Roger Dooley: Mm-hmm (affirmative). So, to you use your example of Casper, I guess I didn’t really consider them even a platform.
Erich Joachimsthaler: Yes.
Roger Dooley: I thought they were a company that made mattresses, but I guess they support various manufacturers. Really, to become an interaction field company, they should be focused on better sleep across a huge, maybe, range of activities, including electronics, and medicine, and so on. Would that be a correct characterization?
Erich Joachimsthaler: Yeah. That’s a good one. You know, framing the opportunity, I think, is a very big … Framing the challenges, I think that’s sort of my first step in my model. Whether, are you solving for transportation, or are you solving for mobility, which is a bigger question. Are you solving for a better mattress? Or you’re solving for a larger challenge that maybe you have now?
Roger Dooley: So, explain the concept of velocity and how that fits into your framework.
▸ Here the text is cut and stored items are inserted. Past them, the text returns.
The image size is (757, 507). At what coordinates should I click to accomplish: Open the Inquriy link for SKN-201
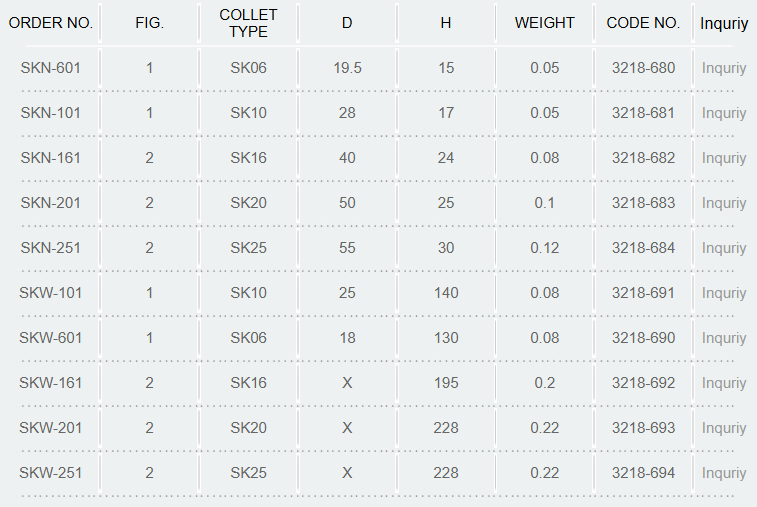click(724, 203)
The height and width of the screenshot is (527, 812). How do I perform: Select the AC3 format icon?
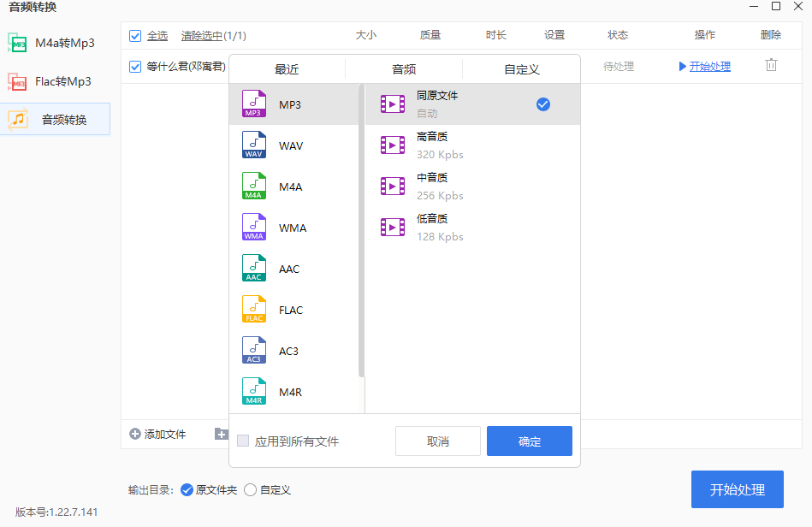point(253,350)
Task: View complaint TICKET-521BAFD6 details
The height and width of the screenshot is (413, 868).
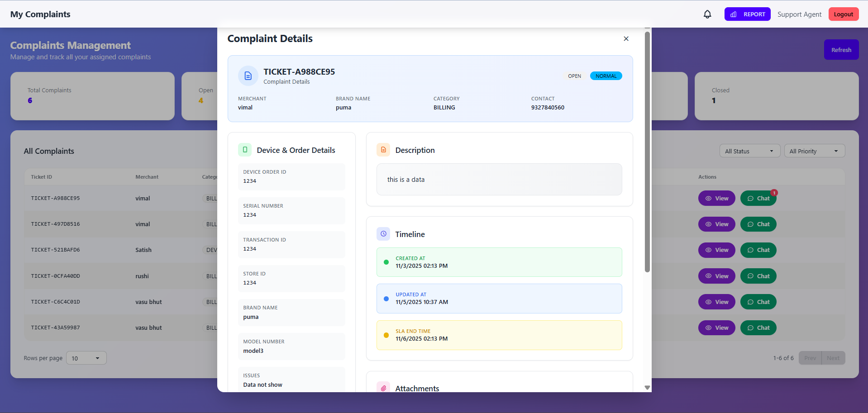Action: 717,250
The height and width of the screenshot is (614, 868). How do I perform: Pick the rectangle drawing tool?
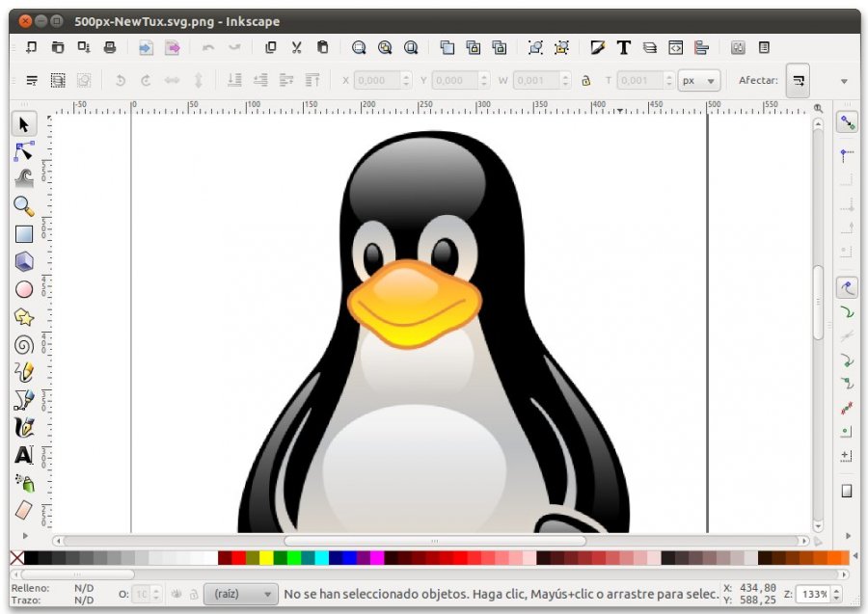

Erich Joachimsthaler: Yeah. If you look at, for example, Amazon, as an example, that’s a platform. Right? In a marketplace with millions of third-party sellers on the Amazon platform. If you look at that, there is data sharing. When you buy something on Amazon, there’s an interaction. Right? No. There is actually a transaction. You buy something, Amazon learns about something, learns about it, and guess what? Next time you go online, you get invited. It says, “Hey, last time you bought discount air filters. You may also want some other air stuff, or whatever. Or you bought, recently, or whatever, a book by Roger Dooley. You may want to have one by Erich Joachimsthaler, let’s say, and so forth.” And that’s just a transaction, an interaction only between Amazon and the consumer. Now, if you look at an ecosystem, the interactions take place between a limited set of ecosystem partners.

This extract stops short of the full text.